Sunday’s dry weather was a boon for many, but the scenes the crew planned for the barn feature a thunderstorm and tornado. Long, who owns Mr. Black Media, an animation and visual effects studio in Newport, will need to add the tornado, and maybe even a porch, to the scenes in post production.
“St. Jones’ Ditch” is a completely independent project, paid for in part by fundraising efforts and in part by Brockmann herself.
The movie tells the story of a college professor that gets caught having an affair with his student, who also happens to be his daughter’s roommate. Very quickly, he’s cast out by his family and eventually ends up in the town of St. Jones’ Ditch, a “weird little town” with mostly just a bar, a hotel and a woodworker.
“It sounds really bleak, but it’s actually hilarious,” Brockmann said.
Brockmann said she started writing the screenplay when living in Delaware, after someone jokingly referred to the dry St. Jones River as St. Jones Ditch.
“I got an explosion in my head, just fireworks,” Brockmann said. “Certainly as a priest, redemption is important to me. Even if it's a grievous sin … it doesn't have to be the end of you.”
Writing the screenplay, she was inspired by two 90s projects: “Leaving Las Vegas” starring Nicholas Cage, and Northern Exposure, a tv show about a doctor working in a tiny Alaskan town.
While Long, who is also Brockmann’s brother, has worked in entertainment for decades, “Ditch” will be his first feature film.
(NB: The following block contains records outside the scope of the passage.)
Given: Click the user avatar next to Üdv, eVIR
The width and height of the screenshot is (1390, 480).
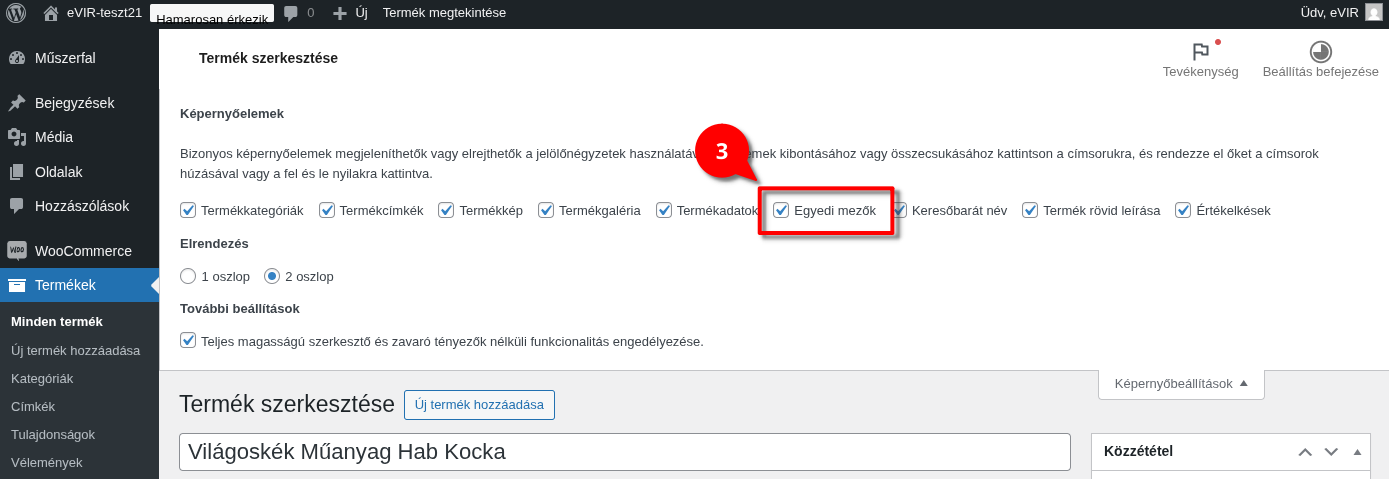Looking at the screenshot, I should (x=1373, y=13).
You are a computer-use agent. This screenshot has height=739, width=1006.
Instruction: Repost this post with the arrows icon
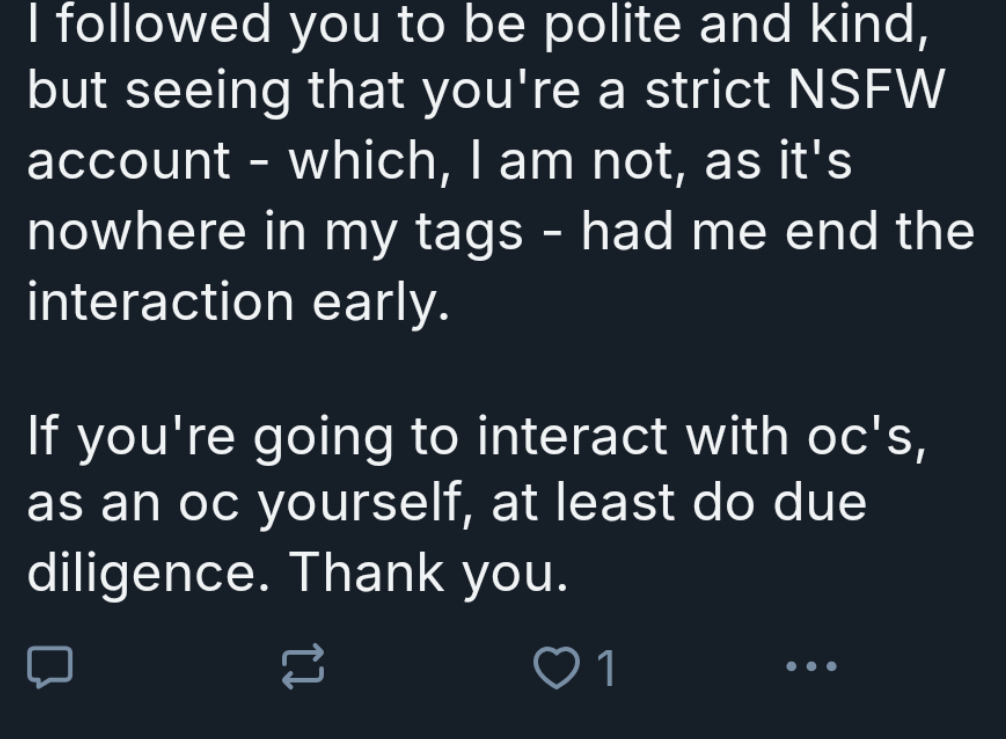pyautogui.click(x=303, y=667)
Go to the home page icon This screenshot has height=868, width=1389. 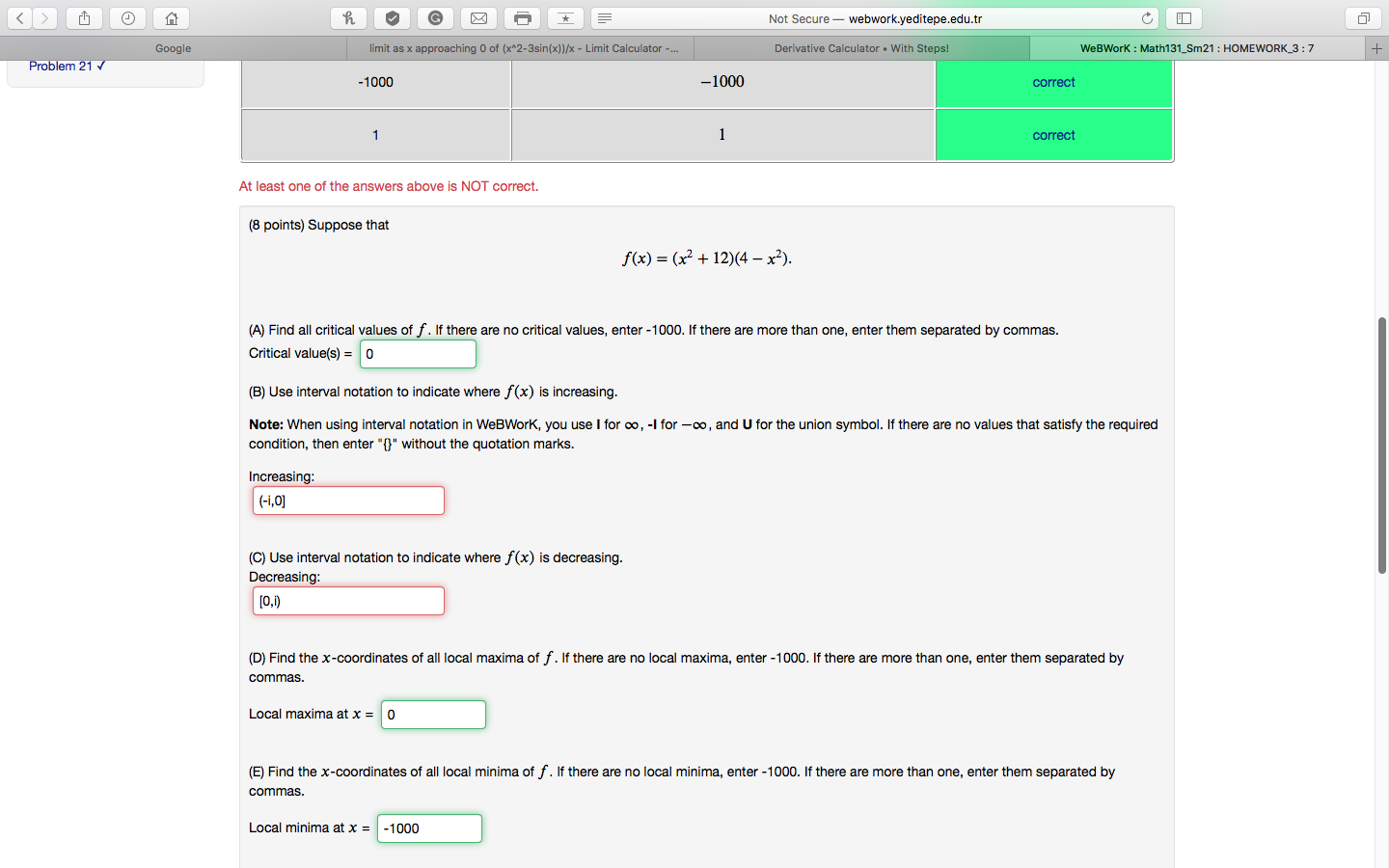[170, 17]
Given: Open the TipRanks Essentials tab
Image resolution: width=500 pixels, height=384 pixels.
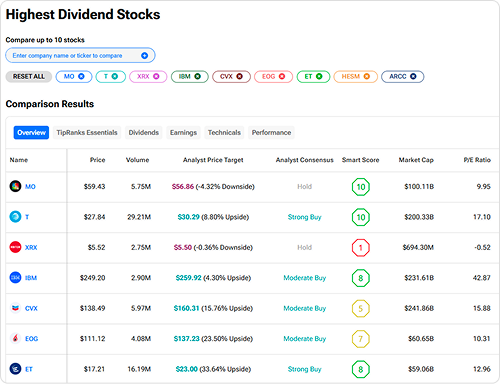Looking at the screenshot, I should click(x=87, y=133).
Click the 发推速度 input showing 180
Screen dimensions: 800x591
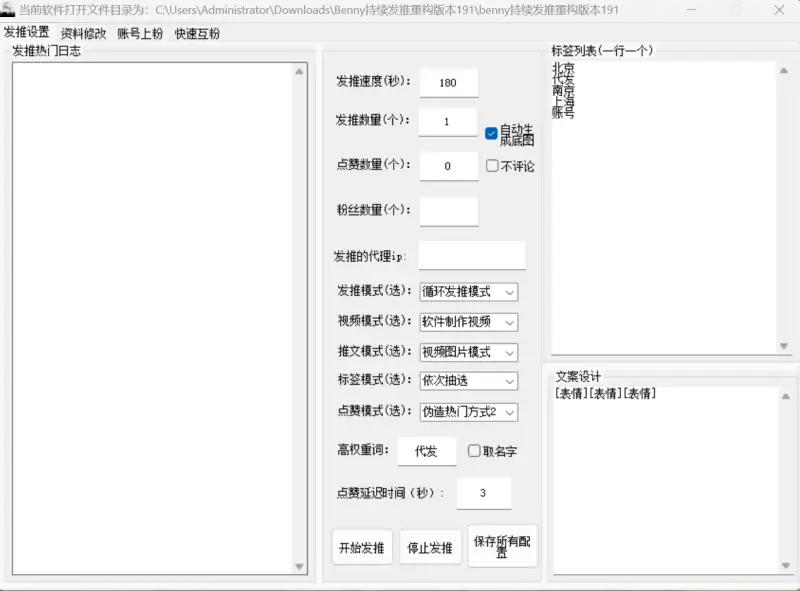(x=448, y=83)
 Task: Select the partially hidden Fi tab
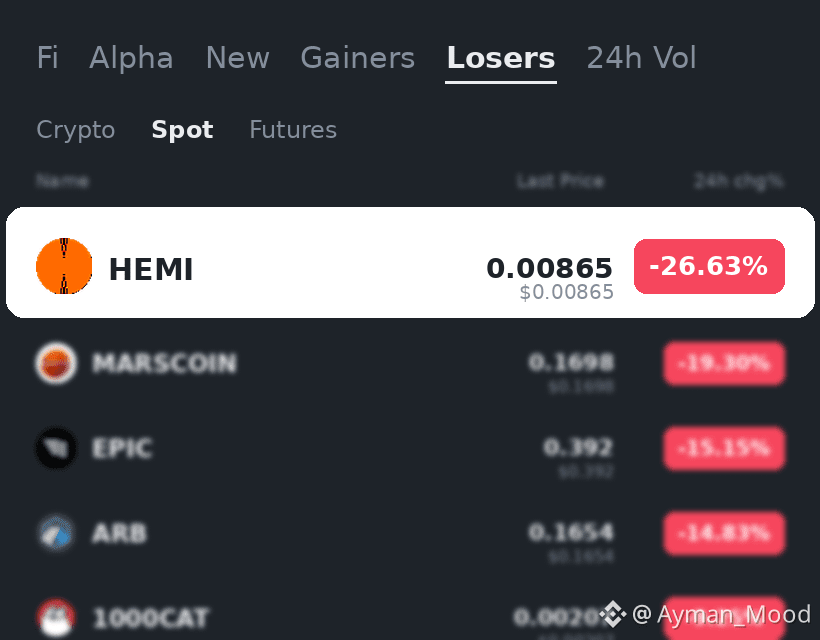[x=48, y=58]
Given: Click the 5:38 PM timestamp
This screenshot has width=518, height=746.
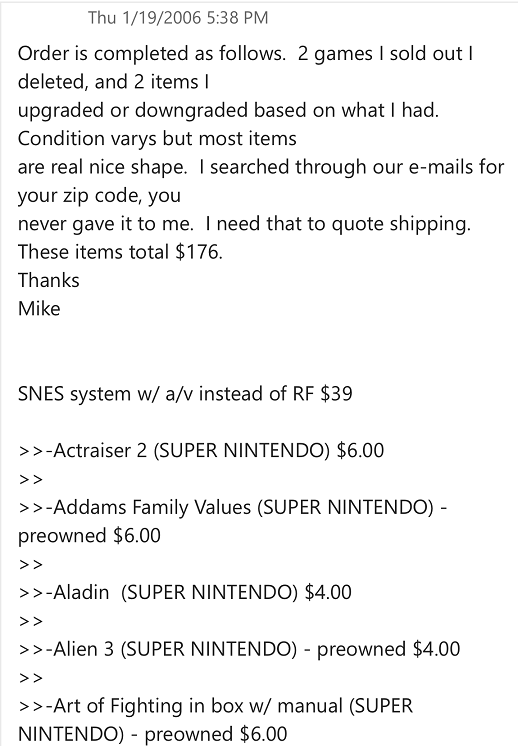Looking at the screenshot, I should (238, 18).
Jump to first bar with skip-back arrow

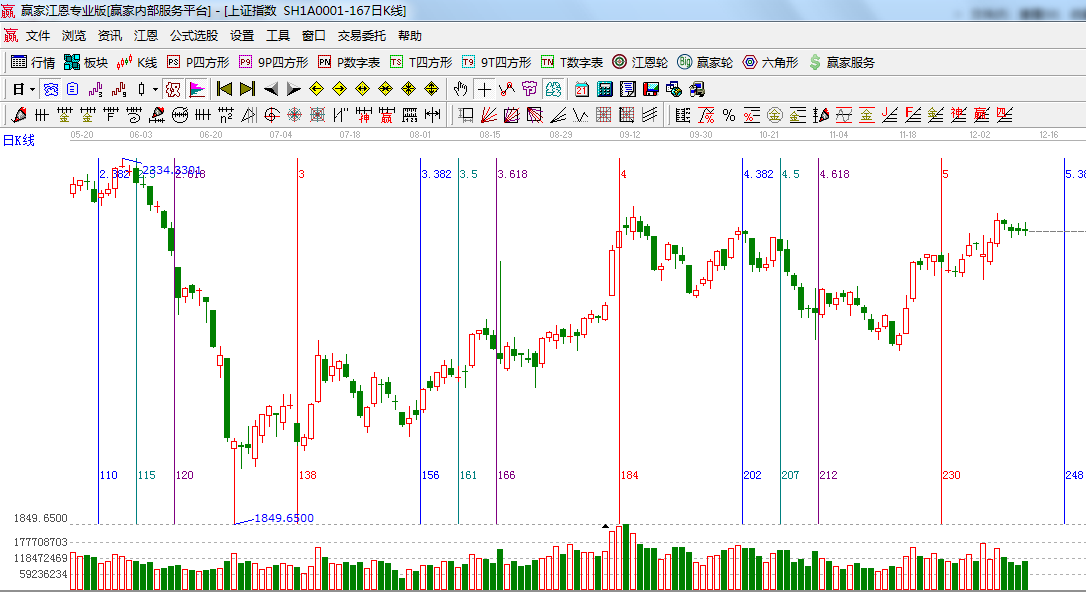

The lead role is played by Johnny Egan, from Newport, who has worked as an assistant director, producer, actor and production assistant. This will be his first lead role in any film. Egan said Brockmann and Long have “such a wonderful spirit” and the production so far has been “really a joy.”
“Pretty much every actor longs to have a role with a real arc to it and a real intense beginning, middle and end,” Egan said.
Opposite Egan is Sonya Joyner, who said it was very freeing to play a role as a bartender, rather than a mother or a deeply religious person. On the day of filming, Joyner found out she had won an award for her role as Juanita Hill in the webseries Love Undone.
The team expects to wrap up shooting by late November or early December, and finish post-production work by the fall of 2024, in time to start bringing the film around to the next year’s film festivals.
“We’re doing it all wrong, your first feature is supposed to be limited location, small cast, reasonable right?”, Brockmann said. “We have a bazillion locations, a cast of more than ten people, so we are kind of taking a really big bite for our first outing.”